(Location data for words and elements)
· · · · · · ·

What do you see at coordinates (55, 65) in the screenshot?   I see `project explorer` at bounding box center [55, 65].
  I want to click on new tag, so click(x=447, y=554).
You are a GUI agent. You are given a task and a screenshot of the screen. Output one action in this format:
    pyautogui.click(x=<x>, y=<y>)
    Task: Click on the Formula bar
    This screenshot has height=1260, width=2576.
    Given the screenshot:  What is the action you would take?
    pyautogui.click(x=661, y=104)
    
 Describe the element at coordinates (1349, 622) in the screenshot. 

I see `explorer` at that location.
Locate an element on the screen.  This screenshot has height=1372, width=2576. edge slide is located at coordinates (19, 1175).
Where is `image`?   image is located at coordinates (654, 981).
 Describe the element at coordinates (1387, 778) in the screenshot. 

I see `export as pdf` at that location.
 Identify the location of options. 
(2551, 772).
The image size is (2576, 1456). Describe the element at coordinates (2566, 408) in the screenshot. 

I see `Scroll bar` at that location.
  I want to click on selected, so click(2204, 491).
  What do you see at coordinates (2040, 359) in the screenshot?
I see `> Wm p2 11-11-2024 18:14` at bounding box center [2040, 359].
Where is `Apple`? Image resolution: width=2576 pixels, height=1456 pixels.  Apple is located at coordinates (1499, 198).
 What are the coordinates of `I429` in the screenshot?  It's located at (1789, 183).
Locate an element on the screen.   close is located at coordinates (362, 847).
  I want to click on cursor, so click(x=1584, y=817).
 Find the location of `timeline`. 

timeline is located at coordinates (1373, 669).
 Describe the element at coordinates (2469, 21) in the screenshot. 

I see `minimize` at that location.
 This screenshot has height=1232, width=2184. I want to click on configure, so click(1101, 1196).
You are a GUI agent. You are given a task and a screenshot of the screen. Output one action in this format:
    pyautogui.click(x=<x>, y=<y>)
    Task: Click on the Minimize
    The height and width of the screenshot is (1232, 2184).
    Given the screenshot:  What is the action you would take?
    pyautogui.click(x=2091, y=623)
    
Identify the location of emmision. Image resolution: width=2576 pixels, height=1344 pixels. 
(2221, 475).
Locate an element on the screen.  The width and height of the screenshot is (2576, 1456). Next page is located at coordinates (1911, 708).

· · · · · · ·

◆ WHAT THIS TASK INVOLVES ◆
Reproduce every line of the material above with no changes.

◆ REPLY ◆
What do you see at coordinates (55, 65) in the screenshot?   I see `project explorer` at bounding box center [55, 65].
  I want to click on new tag, so click(x=447, y=554).
You are a GUI agent. You are given a task and a screenshot of the screen. Output one action in this format:
    pyautogui.click(x=<x>, y=<y>)
    Task: Click on the Formula bar
    This screenshot has height=1260, width=2576.
    Given the screenshot:  What is the action you would take?
    pyautogui.click(x=661, y=104)
    
 Describe the element at coordinates (1349, 622) in the screenshot. 

I see `explorer` at that location.
Locate an element on the screen.  This screenshot has height=1372, width=2576. edge slide is located at coordinates (19, 1175).
Where is `image`?   image is located at coordinates (654, 981).
 Describe the element at coordinates (1387, 778) in the screenshot. 

I see `export as pdf` at that location.
 Identify the location of options. 
(2551, 772).
The image size is (2576, 1456). Describe the element at coordinates (2566, 408) in the screenshot. 

I see `Scroll bar` at that location.
  I want to click on selected, so click(2204, 491).
  What do you see at coordinates (2040, 359) in the screenshot?
I see `> Wm p2 11-11-2024 18:14` at bounding box center [2040, 359].
Where is `Apple`? Image resolution: width=2576 pixels, height=1456 pixels.  Apple is located at coordinates (1499, 198).
 What are the coordinates of `I429` in the screenshot?  It's located at (1789, 183).
Locate an element on the screen.   close is located at coordinates (362, 847).
  I want to click on cursor, so click(x=1584, y=817).
 Find the location of `timeline`. 

timeline is located at coordinates (1373, 669).
 Describe the element at coordinates (2469, 21) in the screenshot. 

I see `minimize` at that location.
 This screenshot has height=1232, width=2184. I want to click on configure, so click(1101, 1196).
You are a GUI agent. You are given a task and a screenshot of the screen. Output one action in this format:
    pyautogui.click(x=<x>, y=<y>)
    Task: Click on the Minimize
    The height and width of the screenshot is (1232, 2184).
    Given the screenshot:  What is the action you would take?
    pyautogui.click(x=2091, y=623)
    
Identify the location of emmision. Image resolution: width=2576 pixels, height=1344 pixels. 
(2221, 475).
Locate an element on the screen.  The width and height of the screenshot is (2576, 1456). Next page is located at coordinates (1911, 708).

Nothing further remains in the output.